Published 6 October 2022
An appreciation of the life and art of Tove Jansson, creator of the Moomin books, which are adored by children and adults across the globe.

This book provides fresh insights and a deeper appreciation of the life and art of Tove Jansson (1914-2001), one of the most original, influential and perennially enjoyed illustrators of the 20th century. Jansson’s flourishing Moomin books are examined in detail, as are her interpretations of such classics as Lewis Carroll’s Alice’s Adventures in Wonderland and The Hunting of the Snark, and J.R.R. Tolkien’s The Hobbit.

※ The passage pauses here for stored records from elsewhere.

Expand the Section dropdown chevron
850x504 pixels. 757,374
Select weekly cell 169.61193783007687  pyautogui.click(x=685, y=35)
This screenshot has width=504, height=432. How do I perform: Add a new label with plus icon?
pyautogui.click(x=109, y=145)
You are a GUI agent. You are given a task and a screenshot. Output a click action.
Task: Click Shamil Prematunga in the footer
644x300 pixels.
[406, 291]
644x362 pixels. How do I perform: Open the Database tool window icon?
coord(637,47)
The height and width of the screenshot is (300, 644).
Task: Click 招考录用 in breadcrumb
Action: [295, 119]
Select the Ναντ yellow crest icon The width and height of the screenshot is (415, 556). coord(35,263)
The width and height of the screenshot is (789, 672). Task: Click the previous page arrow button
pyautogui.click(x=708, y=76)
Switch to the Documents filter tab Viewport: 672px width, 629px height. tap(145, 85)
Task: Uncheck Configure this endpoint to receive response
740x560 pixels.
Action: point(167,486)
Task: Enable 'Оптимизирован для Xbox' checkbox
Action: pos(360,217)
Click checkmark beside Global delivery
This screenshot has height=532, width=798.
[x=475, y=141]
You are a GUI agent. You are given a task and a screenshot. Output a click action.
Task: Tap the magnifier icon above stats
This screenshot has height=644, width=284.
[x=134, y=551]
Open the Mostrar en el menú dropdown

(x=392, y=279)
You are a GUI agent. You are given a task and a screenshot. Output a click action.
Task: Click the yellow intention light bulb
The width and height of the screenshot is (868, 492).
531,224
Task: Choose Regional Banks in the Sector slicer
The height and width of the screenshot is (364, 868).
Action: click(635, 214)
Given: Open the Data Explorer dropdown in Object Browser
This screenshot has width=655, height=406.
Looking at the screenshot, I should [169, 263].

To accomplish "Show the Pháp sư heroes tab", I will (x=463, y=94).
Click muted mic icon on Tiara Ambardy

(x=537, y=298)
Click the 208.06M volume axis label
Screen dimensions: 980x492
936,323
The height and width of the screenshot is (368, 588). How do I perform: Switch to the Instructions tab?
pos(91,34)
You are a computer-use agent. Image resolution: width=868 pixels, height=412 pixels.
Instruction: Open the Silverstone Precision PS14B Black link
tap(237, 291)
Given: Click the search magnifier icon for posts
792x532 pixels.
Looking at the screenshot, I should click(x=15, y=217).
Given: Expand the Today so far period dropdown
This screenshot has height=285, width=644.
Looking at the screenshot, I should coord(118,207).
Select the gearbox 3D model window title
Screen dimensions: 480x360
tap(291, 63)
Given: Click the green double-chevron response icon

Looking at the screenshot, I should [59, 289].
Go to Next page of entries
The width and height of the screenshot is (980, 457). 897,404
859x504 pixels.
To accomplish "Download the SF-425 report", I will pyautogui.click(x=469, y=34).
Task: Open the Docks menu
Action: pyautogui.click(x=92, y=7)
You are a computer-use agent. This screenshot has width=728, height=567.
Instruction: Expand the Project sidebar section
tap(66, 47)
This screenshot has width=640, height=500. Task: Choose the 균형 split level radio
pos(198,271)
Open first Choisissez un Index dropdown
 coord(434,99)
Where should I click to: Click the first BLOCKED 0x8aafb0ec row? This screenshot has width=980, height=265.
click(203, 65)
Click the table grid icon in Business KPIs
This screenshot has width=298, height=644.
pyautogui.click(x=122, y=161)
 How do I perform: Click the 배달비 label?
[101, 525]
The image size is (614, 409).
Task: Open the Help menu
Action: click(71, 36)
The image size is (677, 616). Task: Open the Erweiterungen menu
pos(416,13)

Born in Helsinki among the Swedish-speaking Finnish minority, Jansson was brought up with a love for making art and stories in a supportive artistic family. Her first illustrated tales were published when she was fourteen years old. From a year later until 1953, she drew humorous and political cartoons as well as striking front covers for the satirical magazine Garm, responding to the Second World War and its aftermath as she developed from art student to painter and muralist, bohemian and lesbian. This book also explores the emergence of her Moomin world, appearing in her first children’s book in 1945 and then in newspaper strips. These would lead to her being headhunted by the London Evening News, the world’s biggest-selling evening paper, to write and draw a daily Moomin newspaper cartoon. This body of work is one of her great achievements, expanding her stories, settings and cast and invigorating her drawing and writing. Jansson also wrote many novels, documented here along with personal commentaries from her own writings.